═════ Information provided

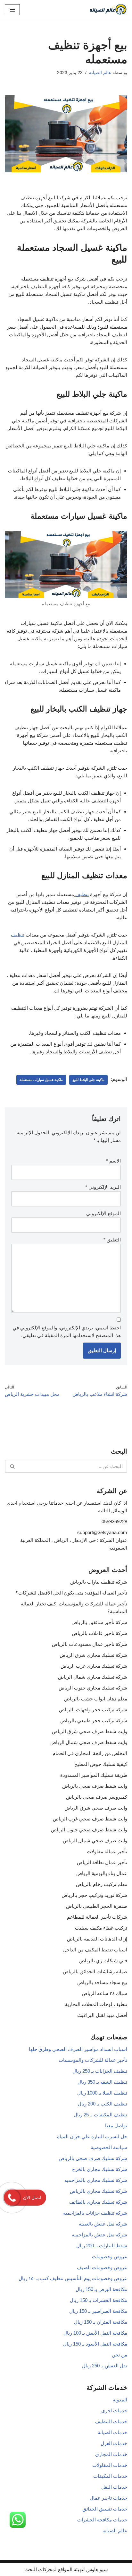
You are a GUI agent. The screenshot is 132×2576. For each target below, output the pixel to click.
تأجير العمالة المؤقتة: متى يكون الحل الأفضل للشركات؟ (71, 1592)
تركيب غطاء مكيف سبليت (101, 1928)
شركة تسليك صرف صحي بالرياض (93, 2158)
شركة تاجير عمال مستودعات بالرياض (89, 1644)
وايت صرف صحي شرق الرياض (95, 1808)
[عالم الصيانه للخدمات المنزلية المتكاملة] (108, 9)
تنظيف (81, 894)
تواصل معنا (116, 2125)
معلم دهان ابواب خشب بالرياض (95, 1698)
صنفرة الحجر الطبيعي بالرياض (96, 1906)
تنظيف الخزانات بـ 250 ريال (99, 2071)
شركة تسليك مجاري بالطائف (98, 2202)
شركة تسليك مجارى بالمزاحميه (95, 2180)
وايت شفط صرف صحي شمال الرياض (88, 1742)
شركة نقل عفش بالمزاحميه (99, 2234)
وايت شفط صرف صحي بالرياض (94, 1786)
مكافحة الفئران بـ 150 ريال (100, 2322)
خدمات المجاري (111, 2454)
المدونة (120, 2399)
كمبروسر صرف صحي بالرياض (96, 1797)
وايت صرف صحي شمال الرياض (95, 1840)
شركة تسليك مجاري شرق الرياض (93, 1655)
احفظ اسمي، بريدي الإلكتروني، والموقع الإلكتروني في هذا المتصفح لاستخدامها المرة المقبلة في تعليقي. (66, 1331)
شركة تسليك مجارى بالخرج (99, 2169)
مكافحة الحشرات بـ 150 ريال (98, 2300)
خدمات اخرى (114, 2410)
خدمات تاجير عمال (108, 2498)
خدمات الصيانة (112, 2432)
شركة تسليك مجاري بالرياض (98, 2191)
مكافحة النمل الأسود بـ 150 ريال (95, 2344)
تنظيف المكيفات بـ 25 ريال (100, 2114)
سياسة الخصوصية (109, 2147)
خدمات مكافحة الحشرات (102, 2519)
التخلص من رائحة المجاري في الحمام (90, 1753)
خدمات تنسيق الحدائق (104, 2508)
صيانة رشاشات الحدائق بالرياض (95, 1971)
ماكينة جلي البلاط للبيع (88, 1080)
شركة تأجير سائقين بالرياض (99, 1622)
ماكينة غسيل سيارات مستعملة (41, 1080)
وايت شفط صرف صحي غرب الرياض (90, 1818)
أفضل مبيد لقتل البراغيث (102, 2015)
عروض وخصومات (109, 2256)
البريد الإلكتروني (103, 1187)
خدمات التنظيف (111, 2421)
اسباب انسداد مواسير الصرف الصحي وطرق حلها (78, 2049)
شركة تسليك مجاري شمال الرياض (92, 1677)
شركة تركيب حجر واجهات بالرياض (93, 1709)
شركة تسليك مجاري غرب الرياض (94, 1666)
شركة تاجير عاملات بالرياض (99, 1633)
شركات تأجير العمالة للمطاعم (97, 1917)
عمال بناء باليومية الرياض (101, 1873)
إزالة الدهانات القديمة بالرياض (97, 1938)
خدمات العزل (114, 2443)
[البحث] (12, 1466)
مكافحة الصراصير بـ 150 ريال (98, 2311)
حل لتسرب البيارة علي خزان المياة (92, 2136)
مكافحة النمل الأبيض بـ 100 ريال (95, 2333)
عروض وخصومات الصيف (102, 2267)
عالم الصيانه (115, 2530)
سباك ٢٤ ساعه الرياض (104, 1993)
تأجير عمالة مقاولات (107, 1851)
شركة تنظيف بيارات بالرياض (98, 1582)
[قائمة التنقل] (12, 9)
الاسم (113, 1160)
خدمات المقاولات (109, 2465)
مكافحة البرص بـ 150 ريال (101, 2289)
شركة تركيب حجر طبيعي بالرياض (93, 1720)
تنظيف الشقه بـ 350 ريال (102, 2082)
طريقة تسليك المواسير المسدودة (93, 1775)
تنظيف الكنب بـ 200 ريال (102, 2103)
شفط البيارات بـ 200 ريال (101, 2245)
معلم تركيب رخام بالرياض (101, 1884)
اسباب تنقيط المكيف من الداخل (95, 1949)
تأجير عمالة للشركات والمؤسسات (93, 2060)
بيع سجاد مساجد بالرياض (102, 1982)
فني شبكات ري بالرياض (103, 1960)
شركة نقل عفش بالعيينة (103, 2223)
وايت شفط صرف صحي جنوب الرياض (89, 1829)
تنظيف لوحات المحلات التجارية (96, 2004)
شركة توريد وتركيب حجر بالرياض (94, 1895)
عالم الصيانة (100, 72)
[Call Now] (12, 2198)
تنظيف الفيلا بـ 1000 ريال (102, 2093)
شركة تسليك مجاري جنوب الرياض (93, 1687)
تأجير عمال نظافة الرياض (102, 1862)
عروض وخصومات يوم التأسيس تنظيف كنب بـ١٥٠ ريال (73, 2278)
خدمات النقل (114, 2487)
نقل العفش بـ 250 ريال (104, 2365)
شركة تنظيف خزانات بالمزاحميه (95, 2213)
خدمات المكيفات (110, 2476)
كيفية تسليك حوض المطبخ (100, 1764)
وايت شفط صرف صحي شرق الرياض (89, 1731)
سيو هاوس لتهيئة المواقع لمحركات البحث (66, 2569)
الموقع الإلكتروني (103, 1213)
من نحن (119, 2354)
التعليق (112, 1239)
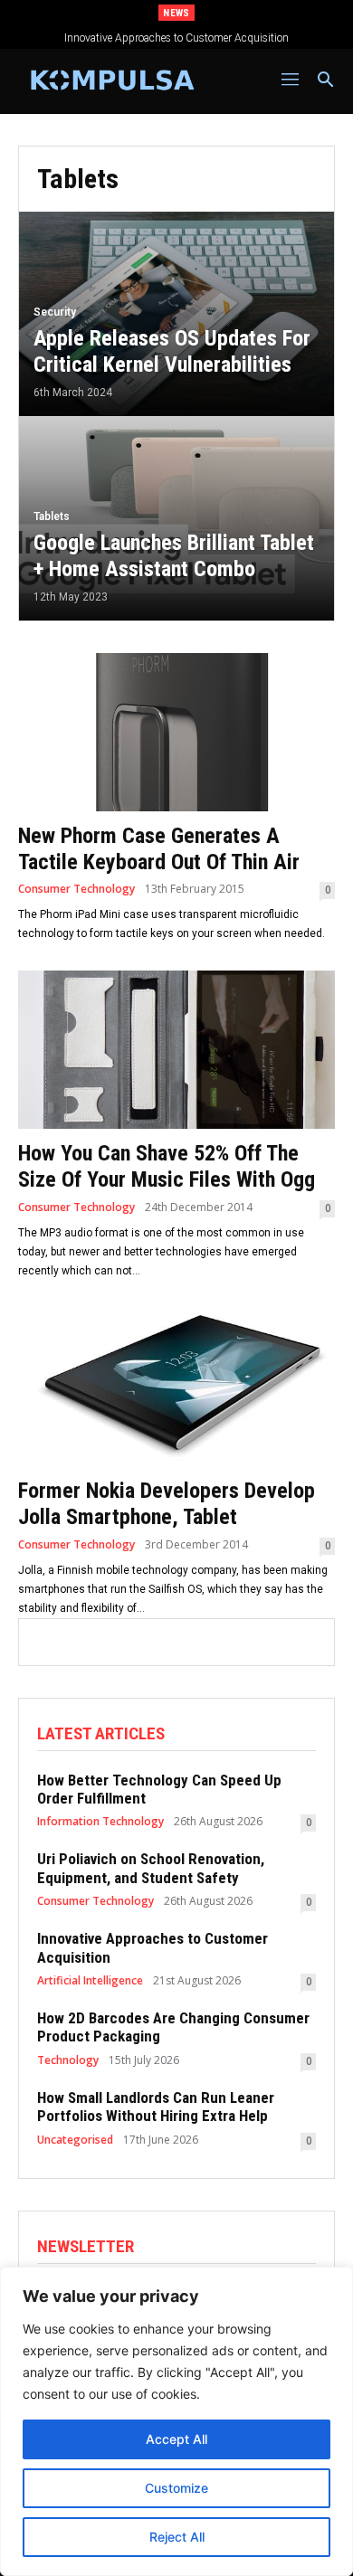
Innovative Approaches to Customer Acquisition (176, 38)
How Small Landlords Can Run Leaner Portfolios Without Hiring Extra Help (155, 2106)
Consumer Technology (76, 889)
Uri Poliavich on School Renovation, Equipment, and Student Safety (150, 1868)
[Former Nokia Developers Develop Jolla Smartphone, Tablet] (176, 1387)
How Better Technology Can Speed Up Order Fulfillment (159, 1789)
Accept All (176, 2439)
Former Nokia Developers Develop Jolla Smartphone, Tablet (166, 1504)
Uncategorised (75, 2140)
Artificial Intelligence (90, 1980)
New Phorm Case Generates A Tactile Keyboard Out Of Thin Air (159, 849)
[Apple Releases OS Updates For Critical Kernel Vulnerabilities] (176, 314)
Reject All (177, 2536)
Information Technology (100, 1821)
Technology (68, 2060)
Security (54, 312)
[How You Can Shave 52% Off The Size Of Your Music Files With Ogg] (176, 1050)
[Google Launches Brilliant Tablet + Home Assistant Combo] (176, 518)
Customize (176, 2488)
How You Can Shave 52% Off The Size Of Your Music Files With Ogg (166, 1166)
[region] (176, 2421)
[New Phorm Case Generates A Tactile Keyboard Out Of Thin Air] (176, 732)
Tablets (51, 516)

══════════

Copy out every line of the data in which the word "Nokia" is found.

[Former Nokia Developers Develop Jolla Smartphone, Tablet] (176, 1387)
Former Nokia Developers Develop Jolla Smartphone, Tablet (166, 1504)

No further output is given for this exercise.